A failure-mode index. Each entry gives cause, fix, and prevention.

**1. Context overflow.** *Symptom:* the agent drifts, repeats itself, loses
earlier context. *Cause:* the context window is near its limit. *Fix:*
`/compress`, or `/new` and reload context from a file or skill. *Prevention:*
avoid multi-hour sessions; use file-based checkpoints.

**2. Toolset mismatch.** *Symptom:* a toolset was enabled but the agent says it
cannot use the capability. *Cause:* toolsets load at session start. *Fix and
prevention:* run `/new` after any toolset change.

**3. Configuration drift.** *Symptom:* a `config.yaml` edit is ignored, or
Hermes crashes on startup. *Cause:* configuration is read once and cached.
*Fix:* exit and relaunch (or `/restart` the gateway). *Prevention:* use
`hermes config set` or `hermes config edit`.

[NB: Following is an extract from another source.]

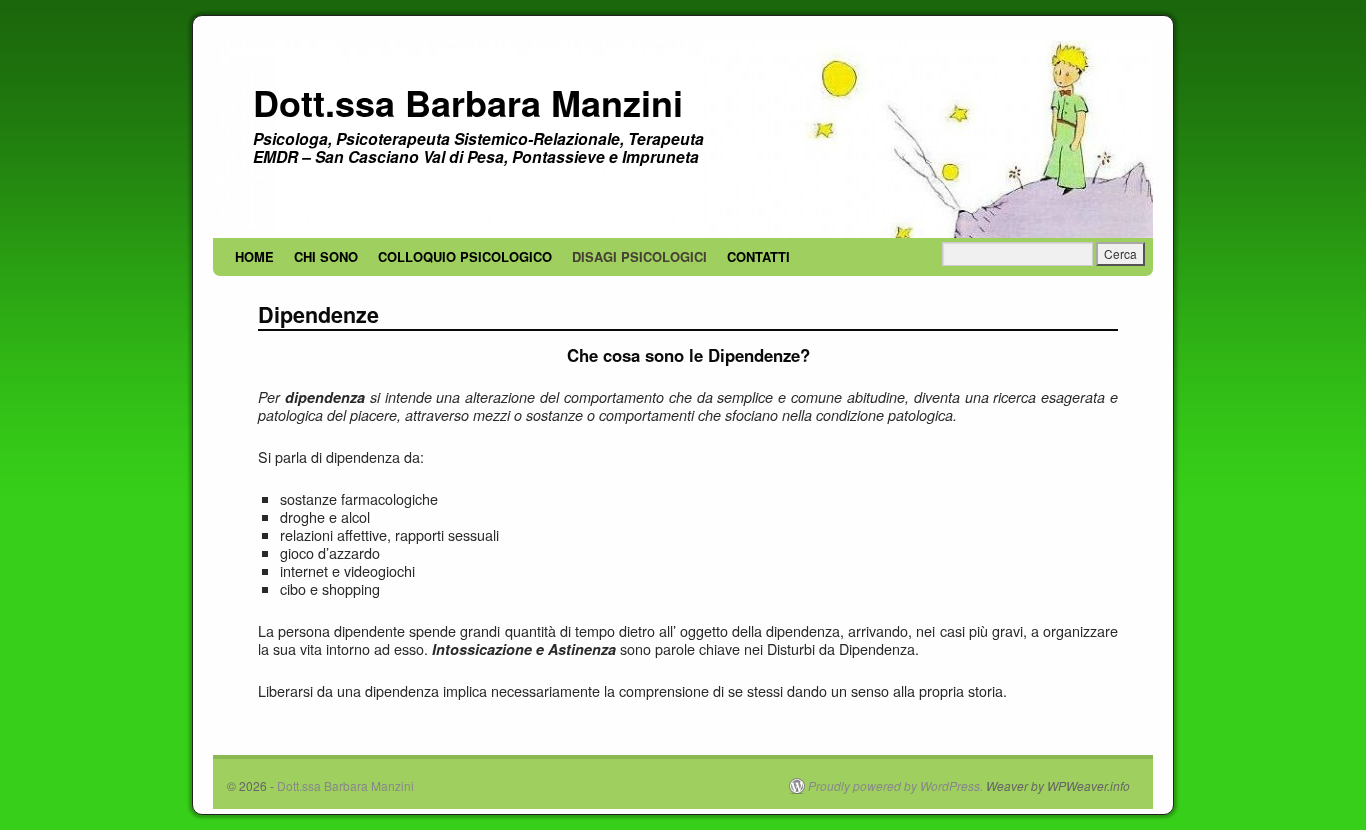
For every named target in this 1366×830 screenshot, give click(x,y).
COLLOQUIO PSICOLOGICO (465, 256)
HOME (254, 256)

**4. Cron delivery surprises.** *Symptom:* a cron job reports success but no
message arrives. *Cause:* built-in delivery can fail quietly for jobs emitting
structured output, and has no destination if no home channel is set. *Fix:* set
a home channel with `/sethome`; for script-backed jobs, post to the platform API
directly. *Prevention:* use a home channel and direct API delivery.

**5. Scratch workspace data loss.** *Symptom:* a Kanban task completed but its
output files are gone. *Cause:* the default `scratch` workspace is
garbage-collected when a task is archived. *Fix:* none — recreate the work.
*Prevention:* always create output-producing tasks with
`--workspace dir:/absolute/path`.

**6. Delegation or provider mismatch.** *Symptom:* sub-agents fail immediately
with "model not supported". *Cause:* the delegation model in `config.yaml` does
not match what the current provider can serve. *Fix:* align them, then restart.
*Prevention:* after changing the main provider, check the delegation config.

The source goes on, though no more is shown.